In a prostate cancer treatment trial, Thall et al. (2000) took a parametric approach to estimating the best sequence of treatments with the goal of maximizing the probability of successful treatment, where success is a binary variable. Four treatment courses were considered. Patients were randomized to one of the four treatments, and if treatment failed, randomized to one of the remaining three options. That is, \(\mathcal{A}_{1} =\{ 1,2,3,4\}\) and \(\mathcal{A}_{2} = \mathcal{A}_{1} \setminus a_{1}\) (where a 1 is the treatment actually given at the first stage). A patient was switched from a treatment after the first failure, or deemed to have had a successful therapy following two successful courses of the same treatment. Thus, the trial can be viewed as a two-stage trial in which patients can have at least one and at most two courses of treatment in the first stage, and at most two courses of treatment in the second stage for a total two to four courses of treatment.

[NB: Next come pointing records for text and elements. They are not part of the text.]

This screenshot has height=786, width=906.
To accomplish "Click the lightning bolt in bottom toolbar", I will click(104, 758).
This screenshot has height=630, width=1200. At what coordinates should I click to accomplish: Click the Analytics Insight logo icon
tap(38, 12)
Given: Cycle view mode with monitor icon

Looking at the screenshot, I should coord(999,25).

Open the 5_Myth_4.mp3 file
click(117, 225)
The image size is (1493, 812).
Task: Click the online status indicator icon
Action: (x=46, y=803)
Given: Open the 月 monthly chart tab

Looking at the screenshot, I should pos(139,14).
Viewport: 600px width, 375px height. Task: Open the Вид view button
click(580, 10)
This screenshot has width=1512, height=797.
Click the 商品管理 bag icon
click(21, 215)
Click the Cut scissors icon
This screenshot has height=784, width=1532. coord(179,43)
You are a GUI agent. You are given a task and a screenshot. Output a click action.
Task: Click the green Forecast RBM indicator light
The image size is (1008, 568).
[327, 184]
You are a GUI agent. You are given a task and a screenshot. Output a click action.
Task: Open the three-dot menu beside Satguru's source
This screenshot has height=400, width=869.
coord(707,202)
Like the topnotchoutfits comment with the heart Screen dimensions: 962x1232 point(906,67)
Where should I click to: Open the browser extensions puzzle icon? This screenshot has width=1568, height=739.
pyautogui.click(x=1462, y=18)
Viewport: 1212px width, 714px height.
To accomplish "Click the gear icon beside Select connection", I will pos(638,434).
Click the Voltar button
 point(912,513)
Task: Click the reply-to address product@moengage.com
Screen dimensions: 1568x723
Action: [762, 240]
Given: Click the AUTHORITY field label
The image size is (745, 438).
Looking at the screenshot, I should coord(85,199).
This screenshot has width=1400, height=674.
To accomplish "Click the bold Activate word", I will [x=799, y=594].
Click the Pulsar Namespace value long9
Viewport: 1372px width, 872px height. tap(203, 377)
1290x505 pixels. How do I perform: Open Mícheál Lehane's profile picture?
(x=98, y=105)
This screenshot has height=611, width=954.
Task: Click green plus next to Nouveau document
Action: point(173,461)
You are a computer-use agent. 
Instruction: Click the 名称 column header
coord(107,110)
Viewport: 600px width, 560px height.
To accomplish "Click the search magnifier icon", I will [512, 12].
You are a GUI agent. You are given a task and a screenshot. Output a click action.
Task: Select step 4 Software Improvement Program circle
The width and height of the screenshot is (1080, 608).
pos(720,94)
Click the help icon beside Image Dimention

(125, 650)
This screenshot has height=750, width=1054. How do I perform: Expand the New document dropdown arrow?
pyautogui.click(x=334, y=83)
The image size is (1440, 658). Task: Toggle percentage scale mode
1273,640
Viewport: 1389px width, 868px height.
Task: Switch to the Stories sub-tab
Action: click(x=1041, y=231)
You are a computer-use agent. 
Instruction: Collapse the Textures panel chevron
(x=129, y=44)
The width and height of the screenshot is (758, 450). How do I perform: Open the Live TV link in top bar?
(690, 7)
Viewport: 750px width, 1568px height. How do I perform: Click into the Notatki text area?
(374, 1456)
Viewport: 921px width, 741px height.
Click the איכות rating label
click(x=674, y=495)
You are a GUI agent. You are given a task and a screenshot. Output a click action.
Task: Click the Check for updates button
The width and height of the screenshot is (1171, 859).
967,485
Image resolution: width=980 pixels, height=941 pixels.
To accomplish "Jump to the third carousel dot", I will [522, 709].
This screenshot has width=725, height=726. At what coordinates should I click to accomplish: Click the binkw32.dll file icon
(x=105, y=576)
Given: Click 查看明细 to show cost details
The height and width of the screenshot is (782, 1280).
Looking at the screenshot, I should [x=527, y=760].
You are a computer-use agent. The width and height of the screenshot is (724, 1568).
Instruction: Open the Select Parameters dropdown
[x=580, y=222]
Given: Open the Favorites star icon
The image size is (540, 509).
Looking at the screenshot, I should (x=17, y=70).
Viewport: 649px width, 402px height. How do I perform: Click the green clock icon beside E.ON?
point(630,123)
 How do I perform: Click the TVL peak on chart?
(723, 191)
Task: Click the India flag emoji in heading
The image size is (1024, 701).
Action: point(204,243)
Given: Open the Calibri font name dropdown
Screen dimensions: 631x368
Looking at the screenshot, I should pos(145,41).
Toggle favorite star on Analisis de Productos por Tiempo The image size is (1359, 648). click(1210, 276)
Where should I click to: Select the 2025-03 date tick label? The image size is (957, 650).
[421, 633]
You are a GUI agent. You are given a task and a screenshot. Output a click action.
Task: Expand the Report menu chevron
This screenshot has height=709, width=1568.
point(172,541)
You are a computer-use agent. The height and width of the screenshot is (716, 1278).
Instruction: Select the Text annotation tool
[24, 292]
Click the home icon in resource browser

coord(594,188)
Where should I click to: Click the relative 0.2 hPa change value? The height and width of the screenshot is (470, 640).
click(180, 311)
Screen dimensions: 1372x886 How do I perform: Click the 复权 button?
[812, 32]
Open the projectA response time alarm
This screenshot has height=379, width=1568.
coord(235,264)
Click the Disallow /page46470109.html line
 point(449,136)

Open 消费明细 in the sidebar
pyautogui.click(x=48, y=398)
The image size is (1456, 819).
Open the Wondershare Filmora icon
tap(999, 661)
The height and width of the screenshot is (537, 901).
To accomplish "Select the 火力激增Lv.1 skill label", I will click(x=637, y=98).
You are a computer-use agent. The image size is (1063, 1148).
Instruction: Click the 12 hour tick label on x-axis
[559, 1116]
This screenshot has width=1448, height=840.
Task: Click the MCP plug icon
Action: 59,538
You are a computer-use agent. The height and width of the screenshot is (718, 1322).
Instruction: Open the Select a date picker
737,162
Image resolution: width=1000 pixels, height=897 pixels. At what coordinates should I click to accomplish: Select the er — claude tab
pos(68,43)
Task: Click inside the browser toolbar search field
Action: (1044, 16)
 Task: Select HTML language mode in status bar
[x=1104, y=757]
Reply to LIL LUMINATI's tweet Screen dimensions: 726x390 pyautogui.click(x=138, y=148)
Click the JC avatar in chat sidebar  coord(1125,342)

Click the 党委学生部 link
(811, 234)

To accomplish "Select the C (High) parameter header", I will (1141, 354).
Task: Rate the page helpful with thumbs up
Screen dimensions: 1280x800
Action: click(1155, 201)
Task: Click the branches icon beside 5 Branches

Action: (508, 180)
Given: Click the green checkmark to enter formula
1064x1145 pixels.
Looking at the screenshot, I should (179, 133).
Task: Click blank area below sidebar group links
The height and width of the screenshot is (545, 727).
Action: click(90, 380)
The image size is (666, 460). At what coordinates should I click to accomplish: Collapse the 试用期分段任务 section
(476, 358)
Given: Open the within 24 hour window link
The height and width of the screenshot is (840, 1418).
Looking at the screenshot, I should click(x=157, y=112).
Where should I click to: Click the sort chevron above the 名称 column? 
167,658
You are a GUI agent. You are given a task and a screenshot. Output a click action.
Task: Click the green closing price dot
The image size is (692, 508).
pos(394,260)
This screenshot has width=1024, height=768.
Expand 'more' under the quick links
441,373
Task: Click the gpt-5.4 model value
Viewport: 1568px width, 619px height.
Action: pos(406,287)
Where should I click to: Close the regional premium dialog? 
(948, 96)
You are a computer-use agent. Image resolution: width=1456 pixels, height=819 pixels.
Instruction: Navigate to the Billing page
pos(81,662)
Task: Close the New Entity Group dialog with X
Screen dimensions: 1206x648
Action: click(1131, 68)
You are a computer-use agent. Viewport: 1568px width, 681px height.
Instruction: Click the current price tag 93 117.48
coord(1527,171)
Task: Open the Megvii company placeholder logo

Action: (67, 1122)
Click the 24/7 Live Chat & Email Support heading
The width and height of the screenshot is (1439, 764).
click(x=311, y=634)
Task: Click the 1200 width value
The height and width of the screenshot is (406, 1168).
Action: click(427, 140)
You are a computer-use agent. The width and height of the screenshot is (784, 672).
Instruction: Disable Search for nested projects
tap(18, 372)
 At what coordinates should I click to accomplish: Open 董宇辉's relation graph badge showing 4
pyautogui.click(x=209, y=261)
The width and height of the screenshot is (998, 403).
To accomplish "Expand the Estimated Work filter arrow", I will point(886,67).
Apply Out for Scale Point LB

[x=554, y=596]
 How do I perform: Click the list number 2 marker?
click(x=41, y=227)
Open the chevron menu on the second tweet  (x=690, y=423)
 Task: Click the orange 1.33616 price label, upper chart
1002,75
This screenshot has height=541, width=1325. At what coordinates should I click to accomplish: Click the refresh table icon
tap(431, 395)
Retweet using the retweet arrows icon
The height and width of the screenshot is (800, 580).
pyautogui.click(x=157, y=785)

The optimizing criterion for determining the best DTR was the probability of successful therapy. That is, the goal was to maximize \(\xi (a,a^{\prime}) =\xi _{a} + (1 -\xi _{a})\xi _{a^{\prime}\vert a}\), where ξ a is the probability of a patient success in the first two courses with initial treatment a and ξ a ′ | a is the probability that the patient has two successful courses with treatment a ′ following initial (unsuccessful) treatment with a, i.e. under treatment strategy (a, a ′). Parametric conditional probability models were posited to obtain estimates of ξ(a, a ′) that were allowed to depend on the patient’s state and treatment history. For example, letting Y j take the value 1 if a patient experiences successful treatment on the j th course and 0 otherwise, patient outcomes through the first two courses of therapy can be characterized by the following probabilities:

$$\displaystyle\begin{array}{rcl} \theta _{1}(a)& =& P(Y _{1} = 1\vert A_{1} = a) {}\\ \theta _{2}(1;(a,a))& =& P(Y _{2} = 1\vert Y _{1} = 1,A_{1} = A_{2} = a) {}\\ \theta _{2}(0;(a^{\prime},a))& =& P(Y _{2} = 1\vert Y _{1} = 0,A_{1} = a^{\prime},A_{2} = a) {}\\ \end{array}$$

which gives ξ a  = θ 1(a)θ 2(1; (a, a)). Logistic regression models were proposed for the above probabilities, i.e. logit(θ j ) were modeled as linear functions of treatment and covariate histories for each of the j courses of treatment. These probability models can be extended to depend on state variables such as initial disease severity as well. Once all these models are fitted, one can pick the best DTR, i.e. the best treatment pair (a, a ′) that maximizes the overall success probability ξ(a, a ′).

7.6 Discussion

In this chapter, we have considered the estimation of DTRs for a variety of outcome types, including multi-dimensional continuous outcomes, time-to-event outcomes in the presence of censoring, as well as discrete outcomes. Methods used in the literature for such data include Q-learning, marginal structural models, and a fully parametric, likelihood-based approach. In the context of Q-learning, modeling of time-to-event data has been accomplished using accelerated failure time models (with censoring handled by inverse probability weighting) and using the less parametric approach of support vector regression. For discrete outcomes, Q-learning has also been combined with generalized additive models selected by generalized cross-validation, with promising results. The MSM approach has been implemented for discrete failure times only, but can easily be used in a continuous-time setting using a marginal structural Cox model. G-estimation can also be employed assuming an AFT (see Mark and Robins 1993; Hernán et al. 2005) to estimate DTRs, however the approach remains under-utilized, perhaps because of the relative lack of standard software with which it can be implemented.